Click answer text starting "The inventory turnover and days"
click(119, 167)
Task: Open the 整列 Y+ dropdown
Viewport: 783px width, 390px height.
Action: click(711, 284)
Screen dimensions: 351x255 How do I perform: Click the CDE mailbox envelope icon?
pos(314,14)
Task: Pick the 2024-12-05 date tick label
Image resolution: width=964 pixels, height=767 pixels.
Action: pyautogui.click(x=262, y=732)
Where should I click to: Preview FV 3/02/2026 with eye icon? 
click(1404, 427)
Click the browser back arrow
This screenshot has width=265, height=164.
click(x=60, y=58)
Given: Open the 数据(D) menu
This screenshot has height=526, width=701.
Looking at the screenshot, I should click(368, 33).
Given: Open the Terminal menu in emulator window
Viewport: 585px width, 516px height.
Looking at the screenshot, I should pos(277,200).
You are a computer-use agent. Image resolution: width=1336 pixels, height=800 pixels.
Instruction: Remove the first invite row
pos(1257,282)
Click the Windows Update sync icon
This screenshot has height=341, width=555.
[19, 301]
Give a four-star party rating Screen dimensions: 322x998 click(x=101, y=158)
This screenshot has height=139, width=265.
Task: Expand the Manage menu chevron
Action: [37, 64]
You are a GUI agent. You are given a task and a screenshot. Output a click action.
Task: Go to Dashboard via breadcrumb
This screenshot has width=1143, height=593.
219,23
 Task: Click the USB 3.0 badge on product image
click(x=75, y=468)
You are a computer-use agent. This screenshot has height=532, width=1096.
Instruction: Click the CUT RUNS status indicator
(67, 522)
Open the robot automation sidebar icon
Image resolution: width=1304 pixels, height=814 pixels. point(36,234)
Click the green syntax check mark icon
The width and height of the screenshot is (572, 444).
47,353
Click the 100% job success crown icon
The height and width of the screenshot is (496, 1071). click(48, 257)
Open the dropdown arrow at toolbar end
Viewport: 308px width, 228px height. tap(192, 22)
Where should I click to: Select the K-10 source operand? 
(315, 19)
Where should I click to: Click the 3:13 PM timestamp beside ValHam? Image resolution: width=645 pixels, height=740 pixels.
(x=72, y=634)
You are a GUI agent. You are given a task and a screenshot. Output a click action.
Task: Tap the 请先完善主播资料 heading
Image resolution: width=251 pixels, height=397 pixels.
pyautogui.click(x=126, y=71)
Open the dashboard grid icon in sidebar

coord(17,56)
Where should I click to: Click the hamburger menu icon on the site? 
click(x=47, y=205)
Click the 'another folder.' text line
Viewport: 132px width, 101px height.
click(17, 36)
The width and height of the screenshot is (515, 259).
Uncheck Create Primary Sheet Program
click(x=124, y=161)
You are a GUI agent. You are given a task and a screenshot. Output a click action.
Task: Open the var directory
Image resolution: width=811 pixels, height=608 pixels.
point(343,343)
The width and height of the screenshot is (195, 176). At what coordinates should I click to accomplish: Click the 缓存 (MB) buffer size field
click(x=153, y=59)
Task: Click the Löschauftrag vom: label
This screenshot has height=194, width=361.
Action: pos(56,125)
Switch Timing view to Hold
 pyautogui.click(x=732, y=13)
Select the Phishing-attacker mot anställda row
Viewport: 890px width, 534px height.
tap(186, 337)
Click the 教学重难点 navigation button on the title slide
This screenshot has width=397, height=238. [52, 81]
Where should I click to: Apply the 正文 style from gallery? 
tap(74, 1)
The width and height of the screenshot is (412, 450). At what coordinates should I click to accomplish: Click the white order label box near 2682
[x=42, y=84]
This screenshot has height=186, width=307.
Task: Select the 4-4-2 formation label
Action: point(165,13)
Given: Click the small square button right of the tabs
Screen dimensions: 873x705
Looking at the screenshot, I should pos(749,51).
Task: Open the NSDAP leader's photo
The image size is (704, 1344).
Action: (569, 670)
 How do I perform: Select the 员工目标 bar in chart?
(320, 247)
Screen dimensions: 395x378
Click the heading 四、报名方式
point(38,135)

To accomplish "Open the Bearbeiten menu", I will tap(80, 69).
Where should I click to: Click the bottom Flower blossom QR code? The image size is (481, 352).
........
PROBLEM TO SOLVE: Line by line, copy the data above.

EXPECTED OUTPUT:
Click answer text starting "The inventory turnover and days"
click(119, 167)
Task: Open the 整列 Y+ dropdown
Viewport: 783px width, 390px height.
Action: click(711, 284)
Screen dimensions: 351x255 How do I perform: Click the CDE mailbox envelope icon?
pos(314,14)
Task: Pick the 2024-12-05 date tick label
Image resolution: width=964 pixels, height=767 pixels.
Action: pyautogui.click(x=262, y=732)
Where should I click to: Preview FV 3/02/2026 with eye icon? 
click(1404, 427)
Click the browser back arrow
This screenshot has width=265, height=164.
click(x=60, y=58)
Given: Open the 数据(D) menu
This screenshot has height=526, width=701.
Looking at the screenshot, I should click(368, 33).
Given: Open the Terminal menu in emulator window
Viewport: 585px width, 516px height.
Looking at the screenshot, I should pos(277,200).
You are a computer-use agent. Image resolution: width=1336 pixels, height=800 pixels.
Instruction: Remove the first invite row
pos(1257,282)
Click the Windows Update sync icon
This screenshot has height=341, width=555.
[19, 301]
Give a four-star party rating Screen dimensions: 322x998 click(x=101, y=158)
This screenshot has height=139, width=265.
Task: Expand the Manage menu chevron
Action: [37, 64]
You are a GUI agent. You are given a task and a screenshot. Output a click action.
Task: Go to Dashboard via breadcrumb
This screenshot has width=1143, height=593.
219,23
 Task: Click the USB 3.0 badge on product image
click(x=75, y=468)
You are a computer-use agent. This screenshot has height=532, width=1096.
Instruction: Click the CUT RUNS status indicator
(67, 522)
Open the robot automation sidebar icon
Image resolution: width=1304 pixels, height=814 pixels. point(36,234)
Click the green syntax check mark icon
The width and height of the screenshot is (572, 444).
47,353
Click the 100% job success crown icon
The height and width of the screenshot is (496, 1071). click(48, 257)
Open the dropdown arrow at toolbar end
Viewport: 308px width, 228px height. tap(192, 22)
Where should I click to: Select the K-10 source operand? 
(315, 19)
Where should I click to: Click the 3:13 PM timestamp beside ValHam? Image resolution: width=645 pixels, height=740 pixels.
(x=72, y=634)
You are a GUI agent. You are given a task and a screenshot. Output a click action.
Task: Tap the 请先完善主播资料 heading
Image resolution: width=251 pixels, height=397 pixels.
pyautogui.click(x=126, y=71)
Open the dashboard grid icon in sidebar

coord(17,56)
Where should I click to: Click the hamburger menu icon on the site? 
click(x=47, y=205)
Click the 'another folder.' text line
Viewport: 132px width, 101px height.
click(17, 36)
The width and height of the screenshot is (515, 259).
Uncheck Create Primary Sheet Program
click(x=124, y=161)
You are a GUI agent. You are given a task and a screenshot. Output a click action.
Task: Open the var directory
Image resolution: width=811 pixels, height=608 pixels.
point(343,343)
The width and height of the screenshot is (195, 176). At what coordinates should I click to accomplish: Click the 缓存 (MB) buffer size field
click(x=153, y=59)
Task: Click the Löschauftrag vom: label
This screenshot has height=194, width=361.
Action: pos(56,125)
Switch Timing view to Hold
 pyautogui.click(x=732, y=13)
Select the Phishing-attacker mot anställda row
Viewport: 890px width, 534px height.
tap(186, 337)
Click the 教学重难点 navigation button on the title slide
This screenshot has width=397, height=238. [52, 81]
Where should I click to: Apply the 正文 style from gallery? 
tap(74, 1)
The width and height of the screenshot is (412, 450). At what coordinates should I click to accomplish: Click the white order label box near 2682
[x=42, y=84]
This screenshot has height=186, width=307.
Task: Select the 4-4-2 formation label
Action: point(165,13)
Given: Click the small square button right of the tabs
Screen dimensions: 873x705
Looking at the screenshot, I should pos(749,51).
Task: Open the NSDAP leader's photo
The image size is (704, 1344).
Action: (569, 670)
 How do I perform: Select the 员工目标 bar in chart?
(320, 247)
Screen dimensions: 395x378
Click the heading 四、报名方式
point(38,135)

To accomplish "Open the Bearbeiten menu", I will tap(80, 69).
Where should I click to: Click the bottom Flower blossom QR code? The image size is (481, 352).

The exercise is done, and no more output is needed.